Un altro elemento fondamentale della vicenda della Fiat di Agnelli è così riassunto, sempre da Spriano: “la sua capacità di instaurare un potere economico senza scordare mai, neppure per un momento, di avvalersi di tutte le mediazioni politiche, di incunearsi nello Stato, sapendo cambiare i cavalli a ogni tappa per correre più svelto”. La capacità di Gramsci di misurarsi criticamente con i punti più avanzati dello sviluppo capitalistico (e con le sue espressioni culturali) viene scambiata dagli autori come un desiderio di operare un embrassons-nous con il capitalismo stesso e i suoi principali protagonisti.
Anche il ruolo di Togliatti che pure nel complesso non è così ostile come vorrebbe la vulgata trionfante nelle pagine culturali dei maggiori quotidiani, viene forzato in modo unilaterale per farlo rientrare nella visione politica degli autori. Si vedano, in particolare, due giudizi. Il primo lo vede già nel 1935 consapevole del fallimento del modello del “socialismo reale”, poco credibile come anticipazione di una visione critica che maturerà, anche con contraddizioni, molti anni dopo. Il secondo è ripreso da un libro di Emanuele Macaluso secondo il quale Togliatti non voleva che il PCI fosse un partito “anti-sistema”. Il Togliatti del libro di Macaluso è troppo “migliorista” per essere vero e tende a “salvare” Togliatti dalla dannazione degli anti-comunisti e dei post-comunisti, facendone un riformista, solo un po’ in ritardo sui tempi. Ma non si fa un buon servizio alla figura di Togliatti (spesso superficialmente liquidata anche dall’estrema sinistra) sottraendolo al suo essere parte della storia del comunismo, italiano e internazionale, con le sue contraddizioni, i vincoli negativi derivanti dallo stalinismo, ma anche della sua capacità di produrre avanzamenti e progressi per l’umanità.
A Berlinguer rimproverano di non aver portato decisamente il PCI sulla strada del riformismo socialdemocratico e di essersi attardato a cercare una “terza via” (non quella di Blair e Clinton), ovvero l’idea che le contraddizioni fondamentali del capitalismo richiedessero ancora, nonostante il fallimento del socialismo burocratico e autoritario dell’est Europa, una trasformazione sociale complessiva. Sorgi e Pendinelli intervistano alcuni ex dirigenti del PCI, che tendono comunque tutti ad avanzare questa critica a Berlinguer e ad approvare la cancellazione del PCI, dando vita prima al PDS e poi al PD.

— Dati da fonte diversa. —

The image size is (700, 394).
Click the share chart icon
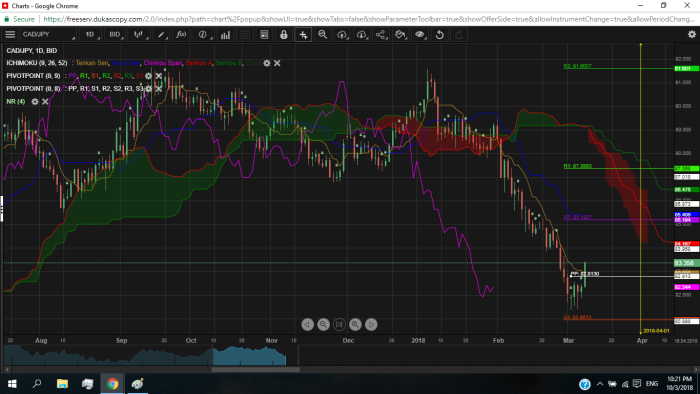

Eppure le pagine finali del libro sono dedicate ad una esplicita critica dell’adesione della sinistra socialdemocratica alle logiche liberiste avvenuta negli anni ’90. La rilettura non pregiudizialmente ostile ma piegata ad un’interpretazione moderata della vicenda storica del Partito Comunista, dovrebbe servire a stimolo di riflessione per quest’area politica identificata dagli autori con il PD. Sorgi e Pendinelli però non si avvedono che questa ricostruzione può essere utile solo se riconosce che i meriti storici del Partito Comunista sono legati al suo voler essere forza di cambiamento sociale in conflitto con la direzione che il capitalismo imprime allo sviluppo economico e sociale. Il libro, in fondo, esprime l’impossibilità insita nel punto di vista del progressismo liberale di voler affidare alla sinistra un mero ruolo di adattamento al capitalismo, sperando in questo modo di mantenerlo nei suoi binari di forza capace di alimentare lo sviluppo economico e sociale.